Understanding Cray T3E Scheduling Basics

To provide a framework for understanding, the following simple Cray T3E configuration will be utilized throughout the following sections.  Experienced users and administrators may want to skip to the first section discussing the  UNICOS/mk 2.0.4 Scheduling Enhancements.

Figure 1, shows a simple Cray T3E containing one OS PE, one CMD PE, and 4 APP (application) PEs.  Each PE contains a microkernel and a subset of operating system (OS) servers to manage local OS functions.  While each processor functions independently (providing the framework for the scalability of the T3E), certain functions require global data and synchronization to maintain a single-system image (SSI).  These latter functions are provided by servers running on the OS PEs. The single OS PE in this configuration contains, among other essential servers, the Global Resource Manager (GRM), the Global Process Manager (GPM), and the Information (INFO) server.

Figure 1 - Simple Cray T3E

Figure 1:Simple Cray T3E

One Application (UNICOS/mk 1.0)

With the initial release of UNICOS/mk, all necessary functions for running commands and applications were provided.  When a user logged into the system, their shell was exec'd to a CMD PE as were all single-PE programs.  To launch a multi-PE application, the users either built their application to execute on a specific number of application PEs and exec'd it, or they linked a malleable binary which could later be run on a requested numbers of PEs via the mpprun(1) command.

Figure 2 shows the high-level flow of requests necessary to launch and run a multi-PE application.  The user executes the mpprun(1) command in their shell requesting that the a.out binary be allocated 4 APP PEs.  The local microkernel communicates with the GRM and GPM to obtain global process ID and APP PE resources (step 1).  Once the resources are assigned, a.out is sent, using a remote exec call, to the base PE of the allocated region (step 2).  After being constructed on the base PE, the process image is cloned to the remaining PEs and the application reaches an initial synchronization point (step 3).  Since only one process is allowed to exist on each APP PE, the corresponding microkernels choose to run the only available process and the application begins its implicit synchronized execution.

Figure 2 - Mpprun example

Figure 2: One Application

Two Applications With Gang Scheduling (UNICOS/mk 2.0)
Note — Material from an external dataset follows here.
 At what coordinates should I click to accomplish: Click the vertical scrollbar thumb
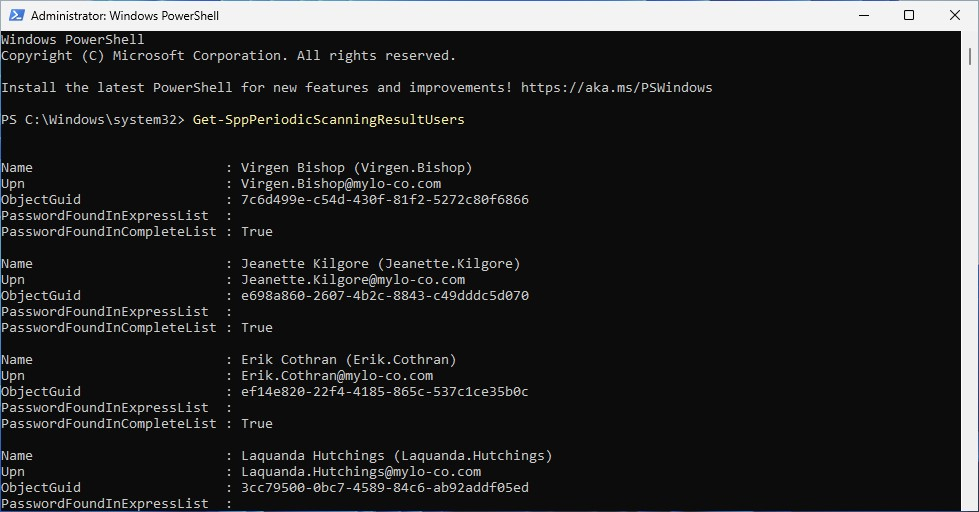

The Political Scheduling Daemon (PScheD) was first released with UNICOS/mk 2.0.  PScheD has four major functions:

These functions can be separately configured. For example, it is quite common for a small Cray T3E with minimal swap space to run only the Load Balancer to reduce fragmentation in the APP PE region.  If the site wishes to run more than one application on a PE and/or allow for the preemption of applications in favor of very high priority work, they must configure the Gang Scheduler.  In the preemption case, they must also configure the Resource Manager.

When the Gang Scheduler is configured, the GRM (Global Resource Manager) configuration can be altered to allow more than one application to be allocated to each APP PE.  When the Gang Scheduler starts, it communicates with the APP PE microkernels and informs them that user process scheduling decisions will be made by the daemon.  Then, at configurable time intervals, the Gang Scheduler communicates with the INFO server to gather global process and application information (step 1 in Figure 3).  Given this data, it determines which application should be allowed to run for the next time slice. It then communicates with the appropriate microkernels to insure that the selected applications are loaded and made simultaneously runnable (step 2).  It should be noted that without this rather heavy-handed approach by PScheD, applications would not likely make consistent forward progress as one microkernel may choose to run a.out while another selects b.out.  Much more serious consequences can befall the applications when swapping is involved and concurrent execution is not guaranteed.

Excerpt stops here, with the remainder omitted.